The former punk princess has never been one to happily slink under the radar. From being a rebellious teenager she morphed with astonishing fluidity into roles including huge rock icon (she’s had 13 Top 40 singles and released more than 20 albums), successful actress, writer and even Songs of Praise presenter.

On Thursday she’s coming to Lighthouse with the comedy sketch show she describes as ‘celebrating modern womanhood’.

It looks at everything that makes today’s woman tick (or ticked off) from the joys of teenagers to the madness of holiday reps to the insanity of DIY.

“We all play ourselves,” she explains (the cast also stars Sarah Jane Buckley and writer Julie Coombe).

“Yet it’s weaved around a series of sketches and dialogue unique and special to women.

“And it’s very VERY funny. While it is a scripted show, there are ad libs too, and the audience brings something different – a different energy to things.”

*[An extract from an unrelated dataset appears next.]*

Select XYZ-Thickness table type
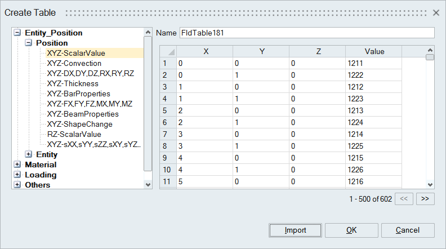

The ‘housewives’ also chat about mums at the school gates, the gym and senior citizens.

“It’s certainly not the glamour of showbiz,” Willcox tells Seven Days.

“It all takes place in a living room and embraces the domesticity and life of women – the private world of women that everyone, including myself, can relate to.”

Toyah married King Crimson guitarist Robert Fripp in 1986 in the Dorset village of Witchampton.

“My husband was born in Wimborne and he has family that still live nearby. While I only lived in Dorset for about nine months in the 1980s, we still have close ties with the place.

“We visit a lot. I think the Bournemouth and Poole area is very exciting. I love the seafront very much and I love working in the theatres there.”

Hormonal Housewives is touring until the end of May, after which Toyah might just get a well-earned break.

“I’m doing 67 dates in two-and-a- half months,” she says. “I’m not getting a day off until June!”

Her ability to adapt and seize opportunities has helped the Birmingham-born performer invent “a celebration of each decade” in a career spanning 35 years.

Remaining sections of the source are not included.